The clean out has been a big deal. I won't say my Dad was a hoarder but his place(s) needed work. We took back two overflowing shopping carts full of things he bought but didn't use to the store yesterday. He probably had more clothes than my sister and I. The paperwork clutter was tremendous. We still have to do the garage. That will take a while.
I feel bad in saying this - I want to be clear he was not a bad person - and it wasn't as bad as some of what I have seen on TV.
My grandmother though IS a hoarder, it is kind of sad. But it makes it hard to clean out where my Dad was living at her house (he was mostly living there, taking care of her). She moves things and insists things are hers so they won't be taken away or donated, some rooms are so cluttered we can't tell what item belongs to who. She used to be neat, years ago.
My Mom holds on to things as well. She could open a food bank with all she has in her garage, many times we have to watch things because they are long since expired (not fresh food, but canned/packaged). She liked a salad dressing, couldn't find it, so when she did - she bought 14 bottles, for example. She has taken so many things from my Dad's house - sometimes she has multiple items of the same thing yet you often can't find them because her garage has so much stuff. My brother also took carloads full, and his three car garage is so full, they can't park cars in it.

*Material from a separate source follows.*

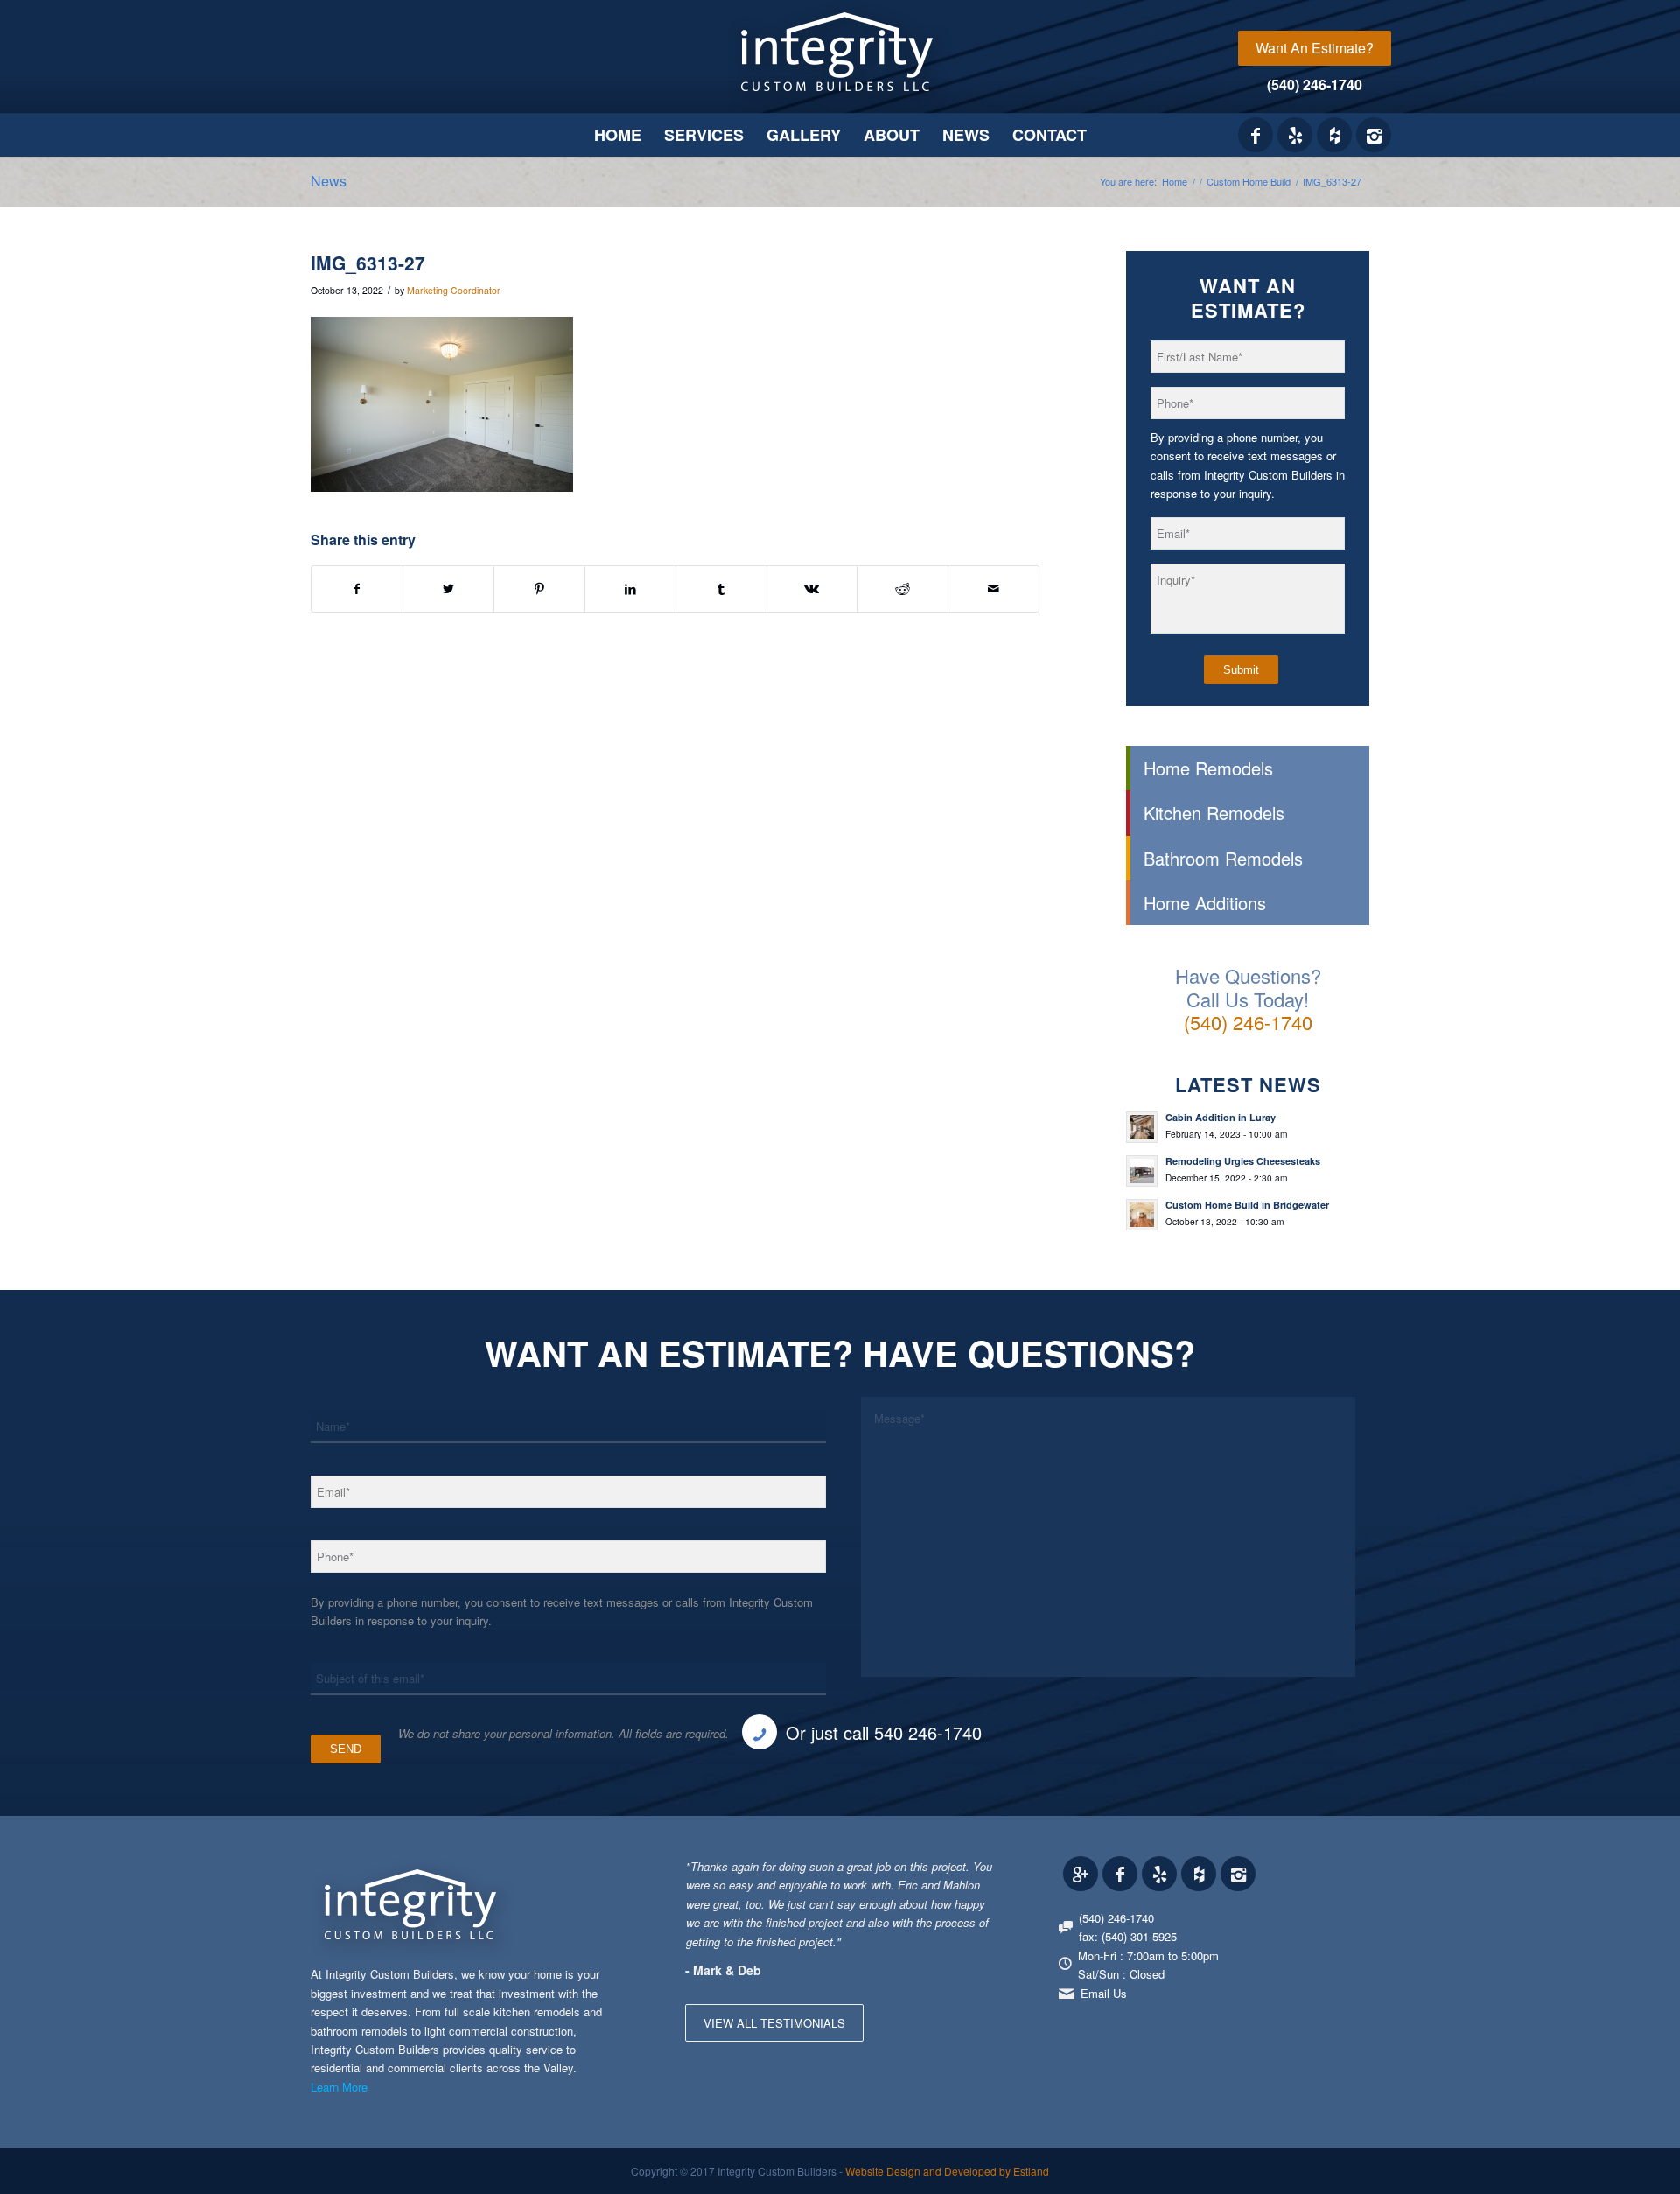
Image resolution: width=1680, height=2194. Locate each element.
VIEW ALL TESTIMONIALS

My sister says it makes her want to go home and donate most of what she owns! I want to go through things I have already packed for my move when I get back and MAKE SURE I am using all of them.
Why do you think people hold on to so much stuff? I have watched the TV show, "Hoarders", and it seems many times people do it after some sort of tragedy (sometimes there is no root cause), or sometimes growing up "without" can make people also feel like they need to hold on to everything. I am somewhat paranoid of becoming this way, too, since I have relatives that were at least borderline like this.
Several years ago, I quit my job and sold all I owned to travel the world. Driving away after that, I felt so free. I've read that holding on to things is more than material - it's also a symbol of emotional clutter. I feel - I hope anyway - I'm getting to the point where I am ready to just let it all go, and start things anew.